_SHORT TASK_
Reproduce the lines below verbatim, from the first line through the line containing "Looking at the screenshot, I should [279, 427].".

_DATA SHOWN_

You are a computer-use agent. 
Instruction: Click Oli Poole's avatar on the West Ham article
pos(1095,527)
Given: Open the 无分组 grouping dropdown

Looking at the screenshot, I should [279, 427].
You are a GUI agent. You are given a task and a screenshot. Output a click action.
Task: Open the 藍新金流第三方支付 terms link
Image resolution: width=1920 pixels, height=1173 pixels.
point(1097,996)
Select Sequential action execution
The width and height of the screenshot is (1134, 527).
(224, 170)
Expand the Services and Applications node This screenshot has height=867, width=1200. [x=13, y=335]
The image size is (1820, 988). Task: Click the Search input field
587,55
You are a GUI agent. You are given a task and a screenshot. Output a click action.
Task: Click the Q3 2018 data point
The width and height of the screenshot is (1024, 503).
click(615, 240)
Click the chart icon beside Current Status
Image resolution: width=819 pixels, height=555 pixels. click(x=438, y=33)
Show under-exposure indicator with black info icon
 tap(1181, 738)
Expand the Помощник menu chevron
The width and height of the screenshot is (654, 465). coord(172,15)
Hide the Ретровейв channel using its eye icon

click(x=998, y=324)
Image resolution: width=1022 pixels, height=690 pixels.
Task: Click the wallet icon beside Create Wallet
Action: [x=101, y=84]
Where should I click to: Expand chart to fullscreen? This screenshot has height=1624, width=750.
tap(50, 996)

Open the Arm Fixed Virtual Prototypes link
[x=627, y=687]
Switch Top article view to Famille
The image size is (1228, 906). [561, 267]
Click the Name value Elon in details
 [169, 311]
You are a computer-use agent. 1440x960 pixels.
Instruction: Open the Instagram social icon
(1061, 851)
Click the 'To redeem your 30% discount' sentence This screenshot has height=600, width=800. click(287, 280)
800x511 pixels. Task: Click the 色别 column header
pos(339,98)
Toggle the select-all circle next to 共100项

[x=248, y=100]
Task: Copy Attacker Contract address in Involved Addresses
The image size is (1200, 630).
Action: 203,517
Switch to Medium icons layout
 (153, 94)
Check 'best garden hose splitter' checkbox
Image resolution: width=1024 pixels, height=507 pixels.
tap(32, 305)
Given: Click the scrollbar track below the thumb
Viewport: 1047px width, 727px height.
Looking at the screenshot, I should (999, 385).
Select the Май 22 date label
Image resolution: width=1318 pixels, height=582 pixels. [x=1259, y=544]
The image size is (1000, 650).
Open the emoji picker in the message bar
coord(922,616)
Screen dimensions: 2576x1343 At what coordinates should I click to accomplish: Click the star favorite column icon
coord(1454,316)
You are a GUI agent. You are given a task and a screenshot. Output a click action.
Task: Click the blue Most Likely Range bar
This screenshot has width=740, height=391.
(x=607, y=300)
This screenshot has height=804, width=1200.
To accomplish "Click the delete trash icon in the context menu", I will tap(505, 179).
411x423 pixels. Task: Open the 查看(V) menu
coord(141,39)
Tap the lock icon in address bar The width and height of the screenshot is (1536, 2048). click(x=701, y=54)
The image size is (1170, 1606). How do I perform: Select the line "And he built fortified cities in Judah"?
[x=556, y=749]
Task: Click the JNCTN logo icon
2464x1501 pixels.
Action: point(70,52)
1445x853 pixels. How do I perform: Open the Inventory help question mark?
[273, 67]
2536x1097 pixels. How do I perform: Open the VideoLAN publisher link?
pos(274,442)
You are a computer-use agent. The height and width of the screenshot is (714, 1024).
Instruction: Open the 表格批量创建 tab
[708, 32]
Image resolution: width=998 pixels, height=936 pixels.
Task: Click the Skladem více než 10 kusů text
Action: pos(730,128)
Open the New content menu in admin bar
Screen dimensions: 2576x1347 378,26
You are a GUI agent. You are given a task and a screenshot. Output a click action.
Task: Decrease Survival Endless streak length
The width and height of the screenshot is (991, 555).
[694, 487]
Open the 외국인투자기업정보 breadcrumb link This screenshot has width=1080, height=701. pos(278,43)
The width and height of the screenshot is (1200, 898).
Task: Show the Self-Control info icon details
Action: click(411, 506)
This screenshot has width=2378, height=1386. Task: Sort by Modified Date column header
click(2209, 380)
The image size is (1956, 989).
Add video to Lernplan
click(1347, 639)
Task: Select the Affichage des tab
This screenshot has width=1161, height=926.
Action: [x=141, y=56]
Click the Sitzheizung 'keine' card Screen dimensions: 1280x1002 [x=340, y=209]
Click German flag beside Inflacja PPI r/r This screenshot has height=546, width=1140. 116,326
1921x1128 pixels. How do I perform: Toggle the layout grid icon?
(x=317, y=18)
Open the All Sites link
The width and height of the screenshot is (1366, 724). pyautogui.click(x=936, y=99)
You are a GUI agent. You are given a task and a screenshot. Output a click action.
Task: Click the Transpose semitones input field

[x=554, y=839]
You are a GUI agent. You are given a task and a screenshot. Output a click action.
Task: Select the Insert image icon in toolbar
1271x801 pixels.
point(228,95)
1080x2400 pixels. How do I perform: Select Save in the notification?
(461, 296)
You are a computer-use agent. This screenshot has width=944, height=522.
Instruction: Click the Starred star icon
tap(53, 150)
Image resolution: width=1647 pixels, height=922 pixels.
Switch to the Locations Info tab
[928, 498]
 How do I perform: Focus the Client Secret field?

_WRITTEN ANSWER_
You are a computer-use agent. 
Instruction: Click Oli Poole's avatar on the West Ham article
pos(1095,527)
Given: Open the 无分组 grouping dropdown

Looking at the screenshot, I should [279, 427].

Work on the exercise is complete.